How to count pairs in Poker using Java and two nested for loops

Question

I'm very new to programming and I have been trying out an exercise. Basically I need to count the number of pairs of cards that I find in an unsorted String of 5 cards. The way I interpreted it was probably wrong, For example, one of the strings looks like this: 'sTh3c9hQ' with s being spades, T being ten, h being hearts ect... I'm not sure why my code isn't working.. Probably for a very logical reasons that I am blind to. Could someone offer me some suggestions? Thanks.

        int count = 0;
        for(int i = 0; i<hand.length()-2; i+=2){
            for(int j = 1; j<hand.length()-3; j+=2){
                if(hand.charAt(i) == hand.charAt(i+2) && hand.charAt(j) == 
                    hand.charAt(j+3)) {
                        count++;
                        }
                }
            }
        return count;

The desired output in the case of 'sTh3c9hQ' would be 0, as there are no pairs. The desired output in the case of 'sTh3c9sT' would be 1, as there is one pair. ect. If there were two pairs, count would be 2. If there were three, count would be 3, ect

Answer 1

I personally think you should split the string into a list instead of keeping track of where you are in the string itself, it makes the for loop a lot easier to understand. something like that would look like:

public int getPairs(final String hand) {
    int count = 0;
    List<String> cards = getParts(hand, 2);
    for (int i = 0; i < cards.size() - 1; i++) {
        for (int j = i + 1; j < cards.size(); j++) {
            if (cards.get(i).charAt(1) == cards.get(j).charAt(1)) {
                count++;
            }
        }
    }
    return count;
}

private static List<String> getParts(final String string,
                                     final int partitionSize) {
    List<String> parts = new ArrayList<>();
    int len = string.length();
    for (int i = 0; i < len; i += partitionSize) {
        parts.add(string.substring(i, Math.min(len, i + partitionSize)));
    }
    return parts;
}

Answer 2

There are a couple of issues with your code that might be causing it to not work as expected:

The outer loop (i) iterates from 0 to hand.length() - 2 with a step of 2, which means it will skip the last character in the hand string. To include the last character, you should change the condition to i < hand.length() - 1.
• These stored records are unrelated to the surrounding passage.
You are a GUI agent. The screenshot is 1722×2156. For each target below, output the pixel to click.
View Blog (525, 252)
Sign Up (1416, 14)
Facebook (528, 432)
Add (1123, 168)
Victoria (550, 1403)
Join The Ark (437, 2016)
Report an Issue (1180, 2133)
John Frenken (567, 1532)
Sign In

The inner loop (j) iterates from 1 to hand.length() - 3 with a step of 2, which skips the second-to-last character in the hand string. To include that character, you should change the condition to j <= hand.length() - 3.

Inside the if condition, you are comparing characters at indices i+2 and j+3, which would skip characters and lead to incorrect comparisons. Instead, you should compare characters at indices i+1 and j+1 to check for pairs.

Here's the modified code with the necessary changes:

int count = 0;
for (int i = 0; i < hand.length() - 1; i += 2) {
    for (int j = 1; j <= hand.length() - 3; j += 2) {
        if (hand.charAt(i) == hand.charAt(j) && hand.charAt(i + 1) == hand.charAt(j + 1)) {
            count++;
        }
    }
}

return count;

With these changes, your code should be able to count the number of pairs correctly in the given hand string.

Answer 3

Here’s a one line solution:

return hand.replaceAll("[a-z]|(.)(?!.*\\1)", "").length();

This replaces all suits (lowercase letters) and all rank char that don’t have another copy later in the string with a blank (ie deletes them), leaving just the ranks that are paired. Calling length() on the result gives you the count of pairs.

See live demo of the regex matching all non-pair chars.